SELECTED TEXT:

Search code examples
pythonfilenamesextract

How do I extract a specific name from the filename of word document in a for loop (in python)?


Below is the for loop that loop the all the word document files. As you can see below, I have already printed the filename to see the output of it.

for filename in os.listdir(root_dir):
            source_directory = root_dir + '/' + filename
            # The output of filename is shown in the next section.
           -> print(filename)
            arr = mynotes_extractor.get_mynotes(source_directory)
            list2str = str(arr)
            c = cleanString(newstring=list2str)
            new_arr = []
            new_arr += [c]
            text_file = open(output, 'a', encoding='utf-8')
            for item in new_arr:
                text_file.write("%s\n" % item)

The below is the output after printing filename:

12345_Cat_A_My Notes.docx
6789_Cat_B_My Notes.docx
54321_Cat_A_My Notes.docx
12234_Cat_C_My Notes.docx
86075_Cat_D_My Notes.docx
34324_Cat_E_My Notes.docx

I would like to extract only the specific name, which is "My Notes" in all the filenames of word document inside the for loop as shown above.

For instance: 
         Before filename of word document extraction: 34324_Cat_E_My Notes.docx
         After filename of word document extraction: My Notes 

Solution

  • Written in one line tidiness but can be confusing when you are starting out.

    filename.split('.')[0].split('_')[-1]
    

    output: 'My Notes'

    Detailed explanation below:

    filename = '12345_Cat_A_My Notes.docx'
    

    .split('.') splits the string at every period

    >>>['12345_Cat_A_My Notes', 'docx']
    

    [0] takes the first element of the list

    >>>'12345_Cat_A_My Notes'
    

    .split('_') splits this string at each underscore returning

    >>>['12345', 'Cat', 'A', 'My Notes']
    

    [-1] Finally, takes the last item in the list with returning

    >>>'My Notes'

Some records
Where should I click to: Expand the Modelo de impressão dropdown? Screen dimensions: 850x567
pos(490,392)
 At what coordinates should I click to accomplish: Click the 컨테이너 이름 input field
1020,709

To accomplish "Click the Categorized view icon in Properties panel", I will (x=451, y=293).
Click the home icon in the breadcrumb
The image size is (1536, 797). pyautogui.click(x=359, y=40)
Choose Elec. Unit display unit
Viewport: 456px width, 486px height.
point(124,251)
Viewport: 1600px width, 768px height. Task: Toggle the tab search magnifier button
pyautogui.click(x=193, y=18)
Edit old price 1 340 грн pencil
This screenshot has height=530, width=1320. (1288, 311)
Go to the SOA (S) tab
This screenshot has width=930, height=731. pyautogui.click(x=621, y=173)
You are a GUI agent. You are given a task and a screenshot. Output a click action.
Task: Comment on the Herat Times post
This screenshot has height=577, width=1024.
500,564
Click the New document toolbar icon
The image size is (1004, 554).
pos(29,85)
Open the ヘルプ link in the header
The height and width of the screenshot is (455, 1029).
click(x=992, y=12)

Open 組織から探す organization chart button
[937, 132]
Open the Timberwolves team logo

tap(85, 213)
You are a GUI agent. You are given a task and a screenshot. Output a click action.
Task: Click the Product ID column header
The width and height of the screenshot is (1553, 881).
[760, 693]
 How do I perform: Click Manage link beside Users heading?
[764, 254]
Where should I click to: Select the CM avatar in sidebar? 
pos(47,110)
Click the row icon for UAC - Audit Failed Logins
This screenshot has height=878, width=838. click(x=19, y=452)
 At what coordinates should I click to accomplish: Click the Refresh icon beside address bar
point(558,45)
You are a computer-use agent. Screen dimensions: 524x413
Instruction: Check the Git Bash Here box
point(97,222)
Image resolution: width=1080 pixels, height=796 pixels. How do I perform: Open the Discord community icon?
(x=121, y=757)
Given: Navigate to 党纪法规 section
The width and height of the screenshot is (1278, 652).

STATED PROBLEM 1: Which filenames appear in the printed output shown in the forum thread about extracting a name from Word document filenames?
STATED PROBLEM 2: Can you rewrite the stretch of the records from the line containing "You are a computer-use" through the end of the records, changing "Check" to "Tick" and leaving everything else the same?

CORRECT RESPONSE 1:
12345_Cat_A_My Notes.docx
6789_Cat_B_My Notes.docx
54321_Cat_A_My Notes.docx
12234_Cat_C_My Notes.docx
86075_Cat_D_My Notes.docx
34324_Cat_E_My Notes.docx

CORRECT RESPONSE 2:
You are a computer-use agent. Screen dimensions: 524x413
Instruction: Tick the Git Bash Here box
point(97,222)
Image resolution: width=1080 pixels, height=796 pixels. How do I perform: Open the Discord community icon?
(x=121, y=757)
Given: Navigate to 党纪法规 section
The width and height of the screenshot is (1278, 652).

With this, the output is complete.